• _WHAT NEEDS TO BE DONE_:
Retype the lines of the items below precisely, starting with the line that contains "Open the @harumichiaoyagi handle" and going on through the end of the items. Leave the pictures out of your answer.

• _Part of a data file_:
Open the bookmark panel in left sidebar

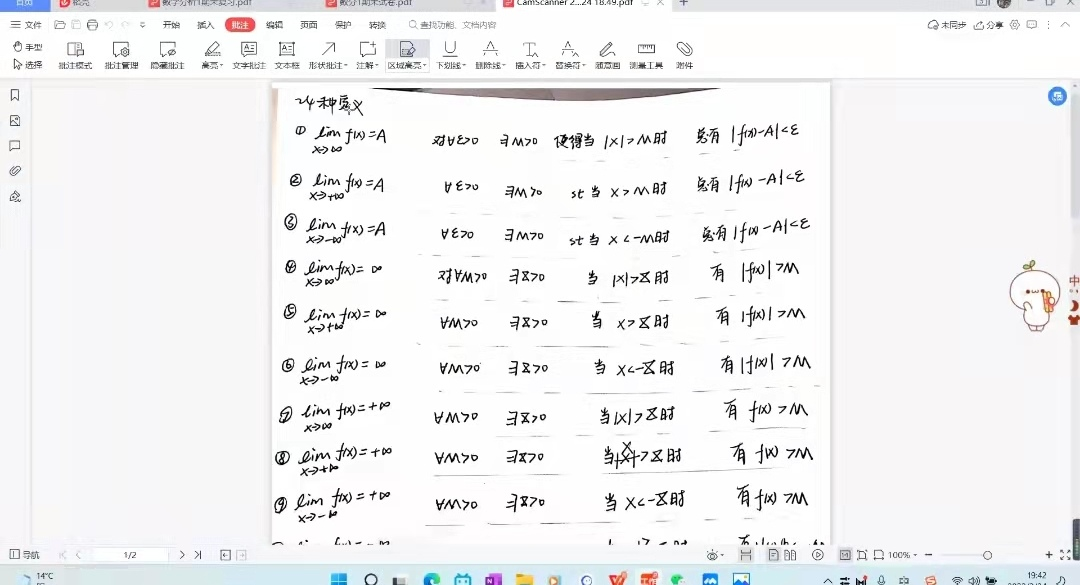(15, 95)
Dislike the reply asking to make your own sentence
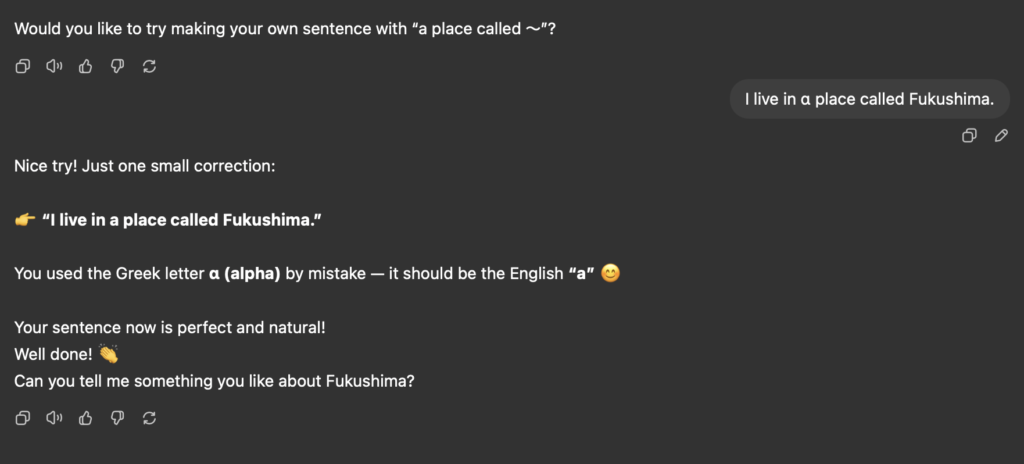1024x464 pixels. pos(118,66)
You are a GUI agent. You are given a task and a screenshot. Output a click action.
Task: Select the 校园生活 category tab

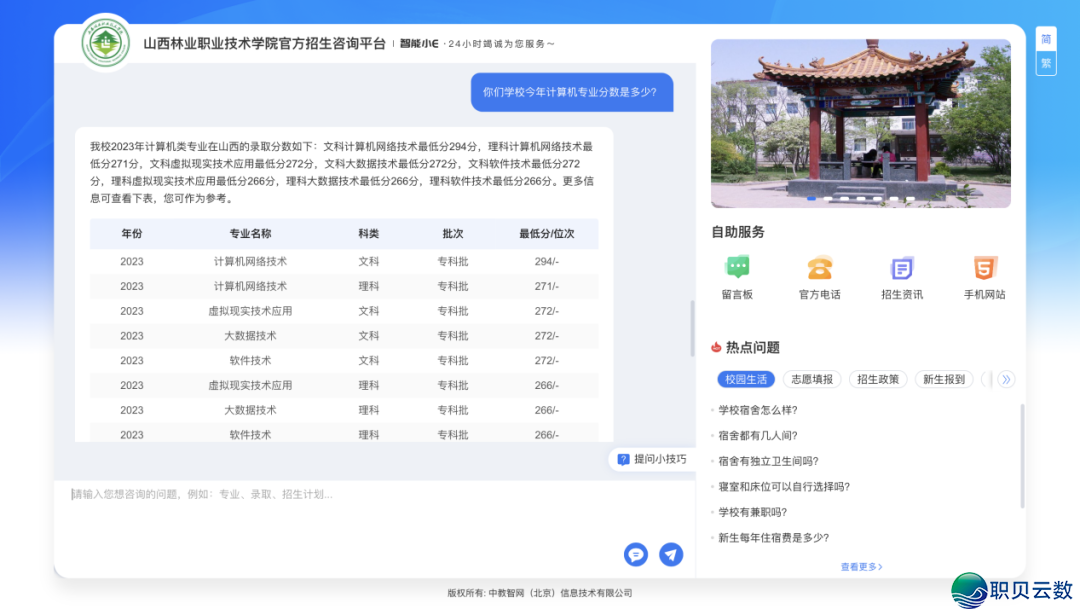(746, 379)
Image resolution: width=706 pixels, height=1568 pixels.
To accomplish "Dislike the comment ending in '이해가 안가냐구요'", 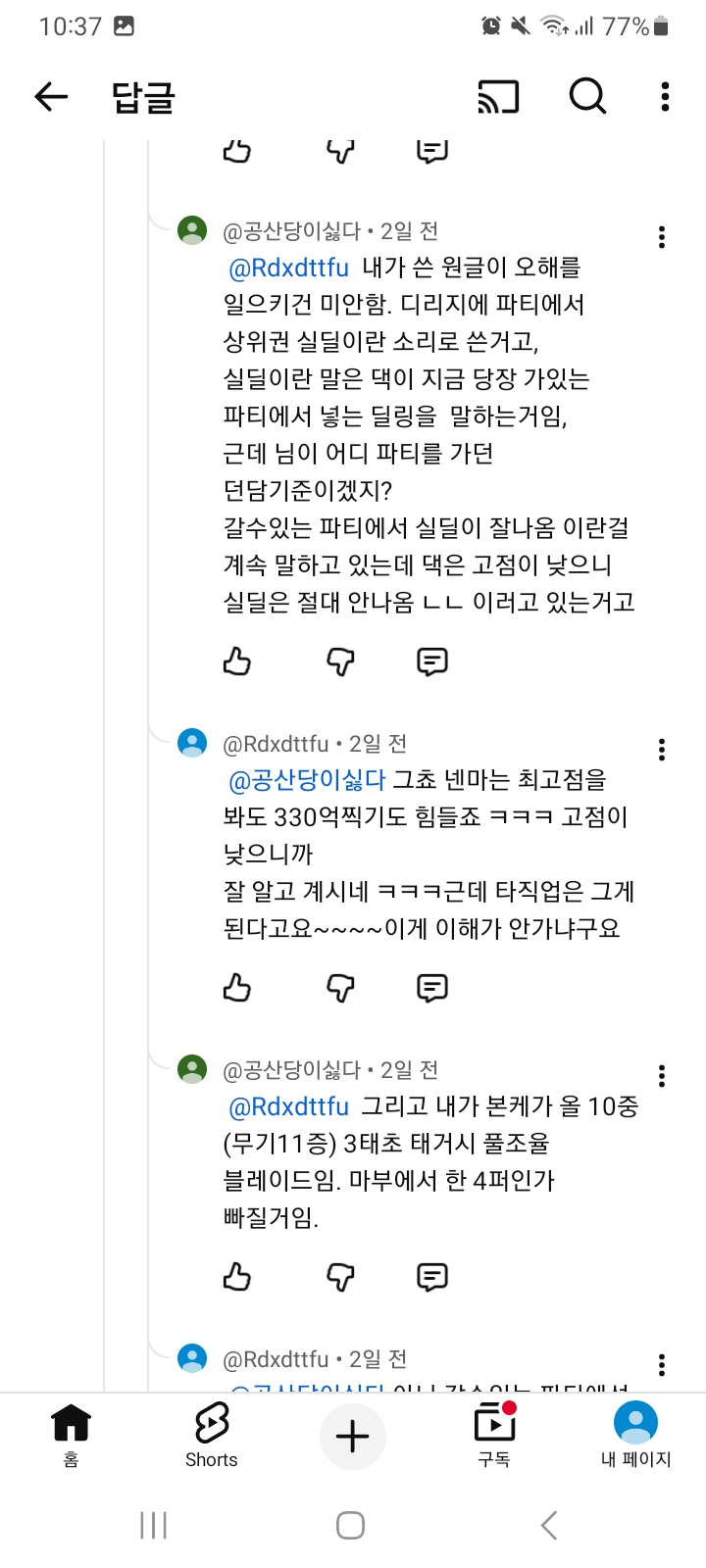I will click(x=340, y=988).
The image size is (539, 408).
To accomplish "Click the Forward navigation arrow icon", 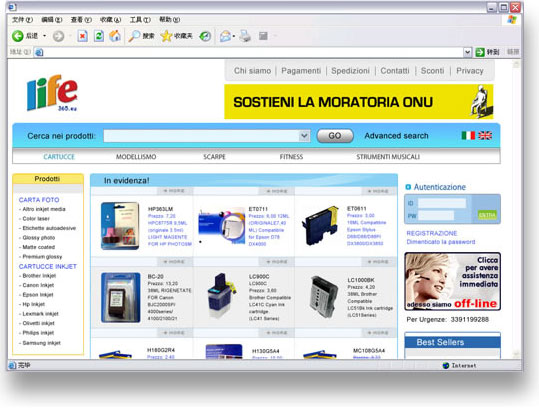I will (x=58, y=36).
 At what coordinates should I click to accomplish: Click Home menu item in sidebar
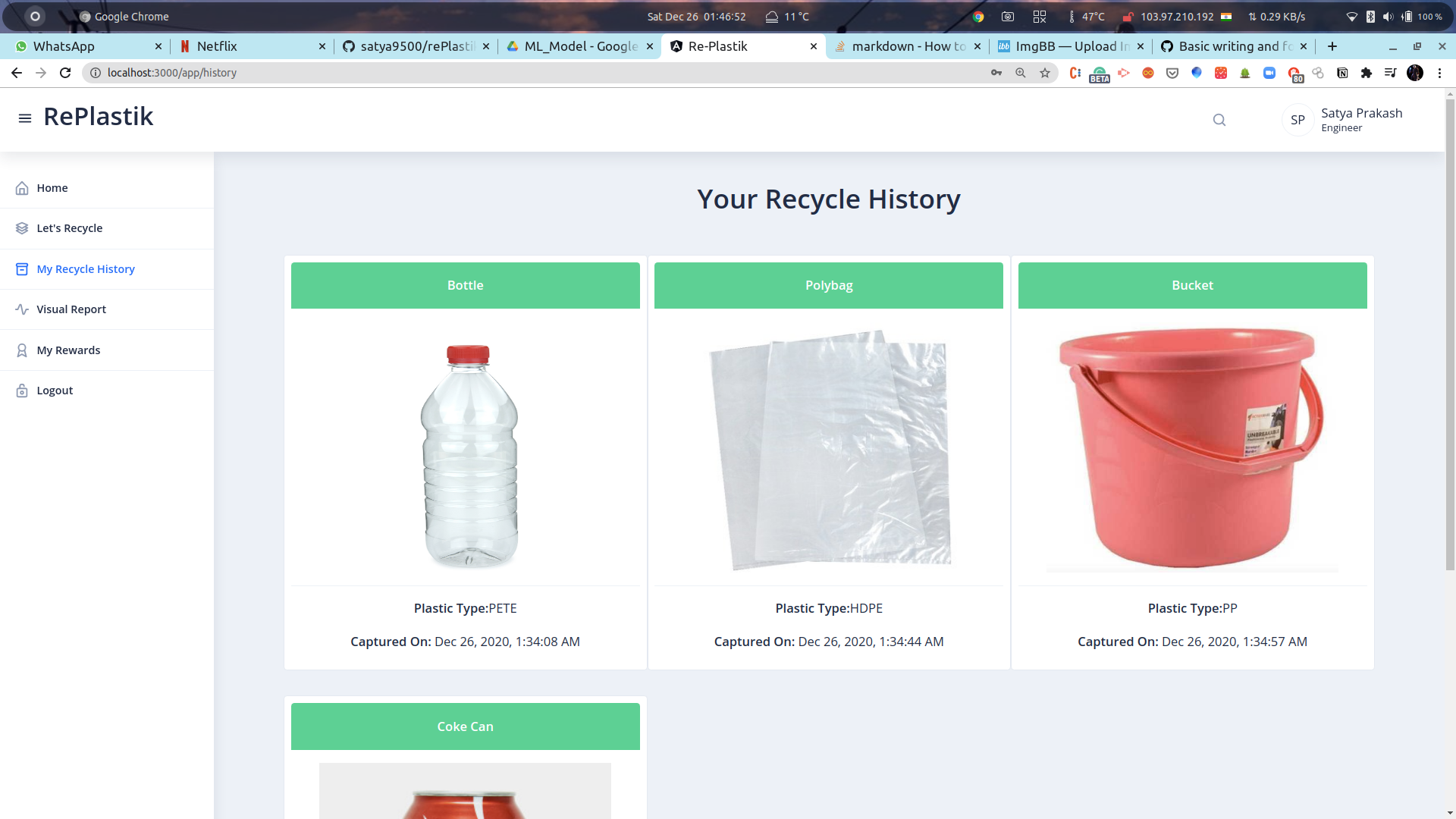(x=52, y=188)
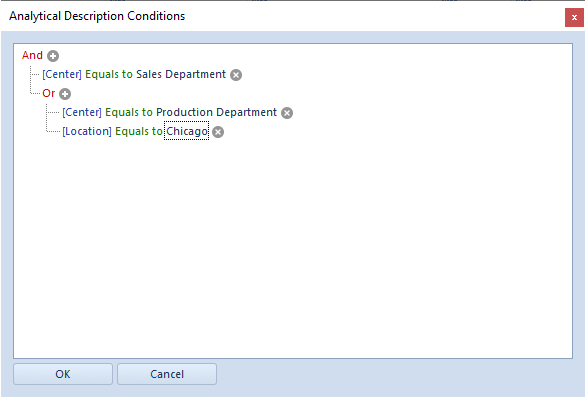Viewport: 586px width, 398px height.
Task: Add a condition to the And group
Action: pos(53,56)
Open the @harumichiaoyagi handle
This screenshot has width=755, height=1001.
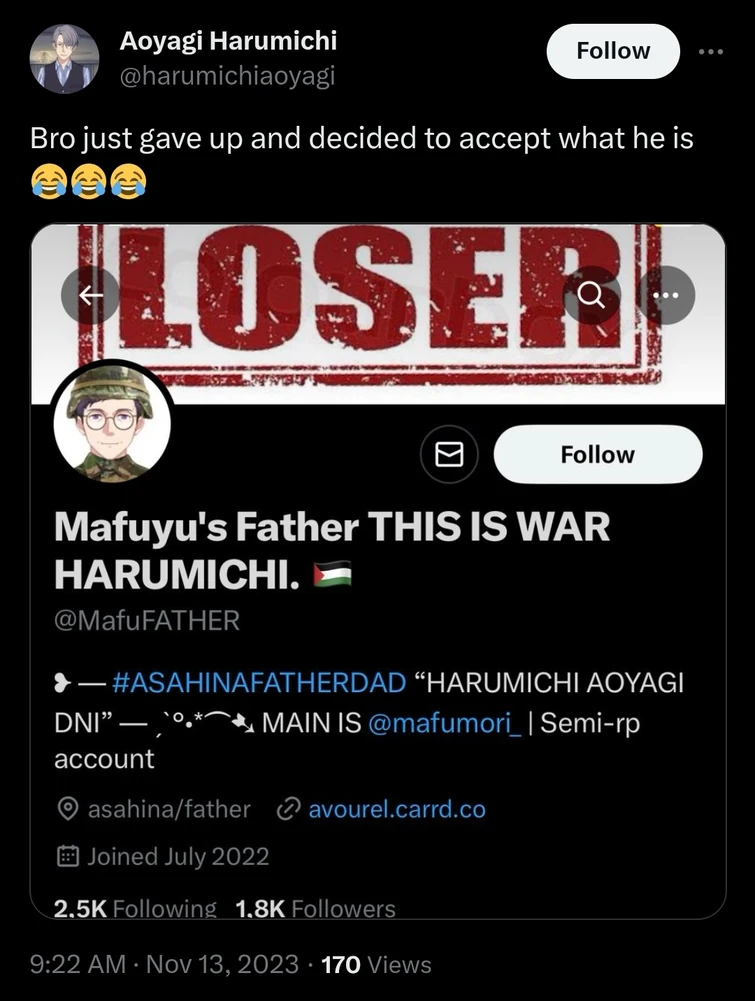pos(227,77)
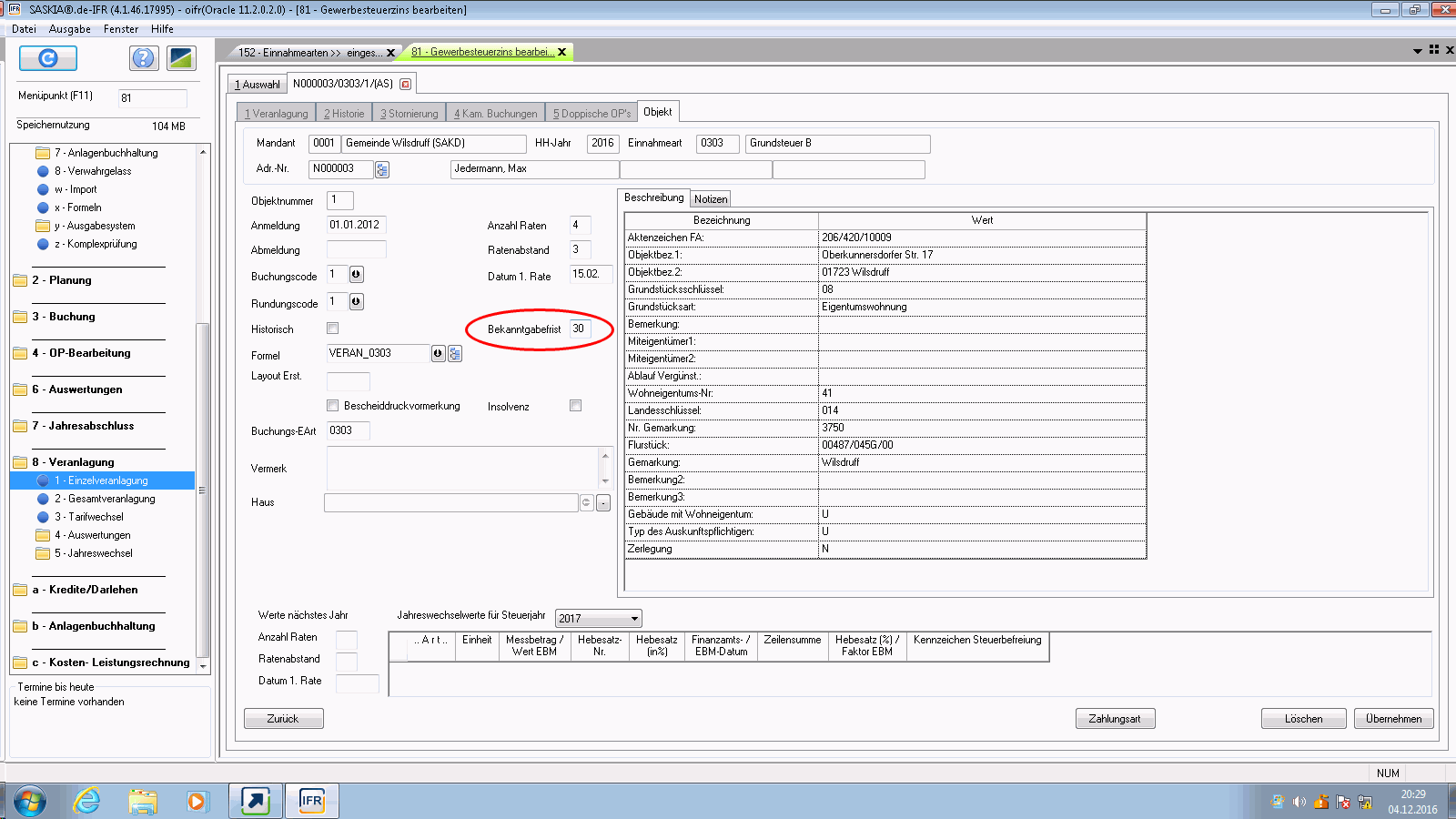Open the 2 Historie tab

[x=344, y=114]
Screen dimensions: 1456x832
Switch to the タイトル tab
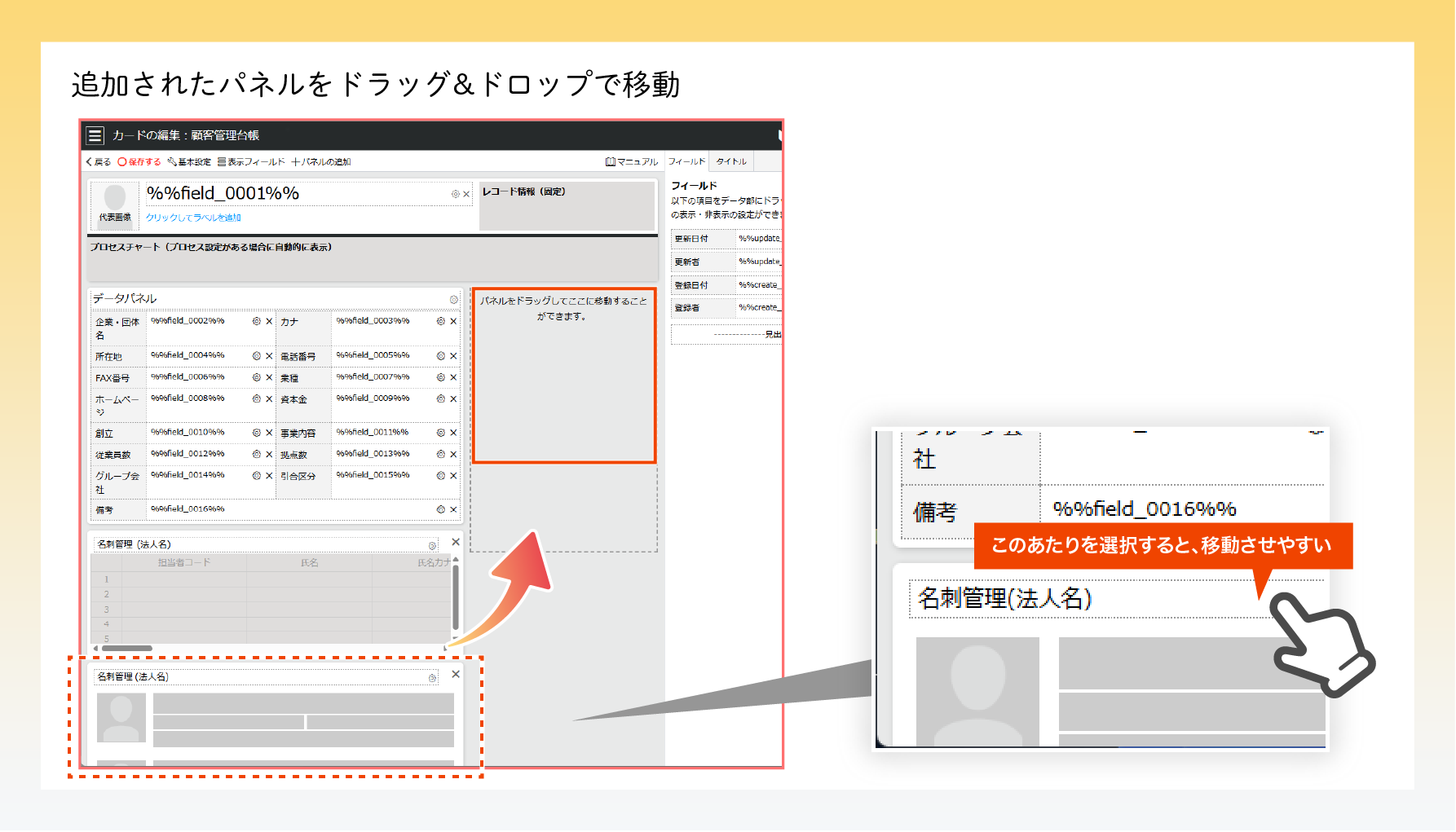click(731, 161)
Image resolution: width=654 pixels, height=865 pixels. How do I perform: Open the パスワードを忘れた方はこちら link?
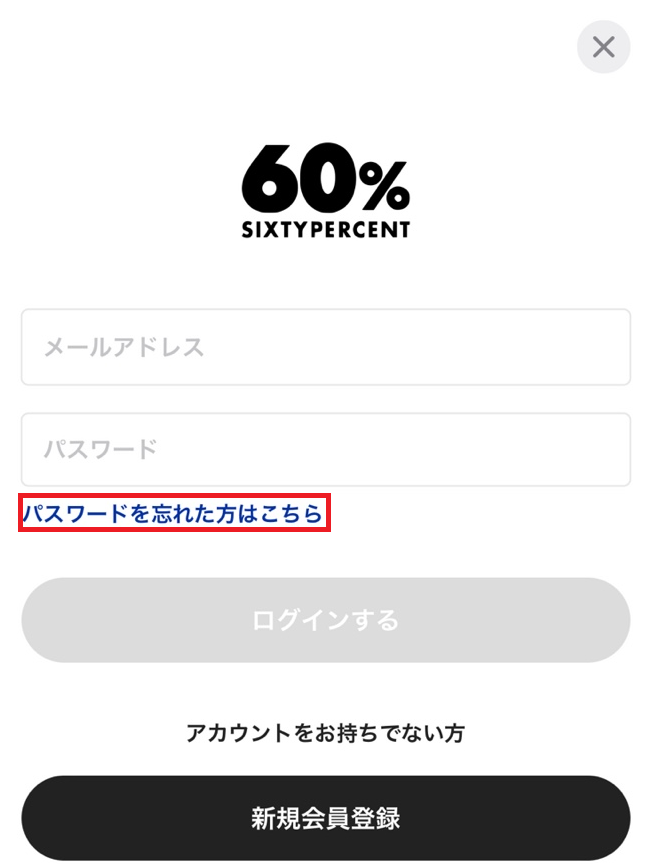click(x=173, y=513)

• _TASK RESPONSE_:
Open the @harumichiaoyagi handle
This screenshot has width=755, height=1001.
pos(227,77)
Open the 2 Historie tab

[x=344, y=114]
Screen dimensions: 1456x832
Switch to the タイトル tab
click(731, 161)
Image resolution: width=654 pixels, height=865 pixels. How do I perform: Open the パスワードを忘れた方はこちら link?
click(x=173, y=513)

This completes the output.